Some of the critical soft skills of value are as follows: i. Communication skills ii. Presentation skills iii. Team-building skills iv. Relationship-building skills v. Negotiation skills vi.
Business and social etiquette vii. Skills in handling computers and gadgets viii. Interactive skills ix. Listening skills x. Problem-solving skills xi. Conflict resolution skills xii.
Motivational skills xiii. Time management Soft skills are achieved through experience, exposure, conscious efforts and right attitude. Services sector comprising banking, insurance, travel and tourism, transport and entertainment constitutes a dominant and fast growing sector in most economies. This sector provides employment to a very large and growing section of people in several countries including India. The relevance of soft skills mentioned above is much greater in service organizations and government offices. Soft skills command value in all businesses that involve people-to-people interface.
People at banks, insurance companies, railways, travel desks, customer service centres and a host of such delivery points need to necessarily develop appropriate soft skills so as to make their interactions pleasant and responsive. Each one of the soft skills listed above is acquired through conscious efforts. It takes great learning and efforts to develop certain soft skills such as problem solving, conflict resolution, negotiation and relationship building. The right attitude, values, behaviour and approach facilitate progressive development of soft skills. In the staff training programmes of service organizations like banks and insurance companies, course content often covers the attitudinal and behavioural aspects as much as subject and product knowledge. Any business has its share of leaders, executives, managers and supervisors.

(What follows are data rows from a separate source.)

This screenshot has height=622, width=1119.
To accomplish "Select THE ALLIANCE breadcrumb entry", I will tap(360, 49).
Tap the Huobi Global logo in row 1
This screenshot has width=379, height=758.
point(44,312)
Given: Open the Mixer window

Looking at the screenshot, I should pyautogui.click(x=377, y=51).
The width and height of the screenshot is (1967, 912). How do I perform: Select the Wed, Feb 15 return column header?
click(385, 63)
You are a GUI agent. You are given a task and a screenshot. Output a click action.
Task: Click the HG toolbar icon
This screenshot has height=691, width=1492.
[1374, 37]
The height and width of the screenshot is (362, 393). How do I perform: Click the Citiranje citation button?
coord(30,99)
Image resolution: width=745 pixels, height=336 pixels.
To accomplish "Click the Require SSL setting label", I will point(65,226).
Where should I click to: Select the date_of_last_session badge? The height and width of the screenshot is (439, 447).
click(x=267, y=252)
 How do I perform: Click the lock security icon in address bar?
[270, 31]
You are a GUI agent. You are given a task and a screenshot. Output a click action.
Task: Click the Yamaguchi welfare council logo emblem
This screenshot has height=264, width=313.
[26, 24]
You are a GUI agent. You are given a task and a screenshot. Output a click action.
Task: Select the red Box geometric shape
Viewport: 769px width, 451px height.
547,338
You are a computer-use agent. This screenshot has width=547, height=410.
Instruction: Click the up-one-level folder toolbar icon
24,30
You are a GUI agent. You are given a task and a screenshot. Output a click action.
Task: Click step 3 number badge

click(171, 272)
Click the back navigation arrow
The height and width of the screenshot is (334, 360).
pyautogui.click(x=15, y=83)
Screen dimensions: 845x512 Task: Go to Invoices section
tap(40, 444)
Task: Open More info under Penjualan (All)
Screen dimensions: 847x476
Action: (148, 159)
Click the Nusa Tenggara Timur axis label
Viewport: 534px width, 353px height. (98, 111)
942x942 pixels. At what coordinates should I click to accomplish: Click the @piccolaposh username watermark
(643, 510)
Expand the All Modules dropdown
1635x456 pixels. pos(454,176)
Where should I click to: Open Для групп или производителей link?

Their job is to guide people, build and nurture teams, motivate and persuade people, solve problems and negotiate deals. As people move up the organizational hierarchy, soft skills assume greater significance. Leaders have to necessarily learn to lead, motivate, persuade, organize, interact, negotiate and listen. One cannot think of a good leader without the requisite soft skills.
Good leaders know how to use a variety of communication skills effectively and in a result-oriented manner. As John Adair has observed, ‘If we have to get results working with other people, we have to necessarily develop our abilities and skills in three inter-related areas of leadership, decision making and communication.’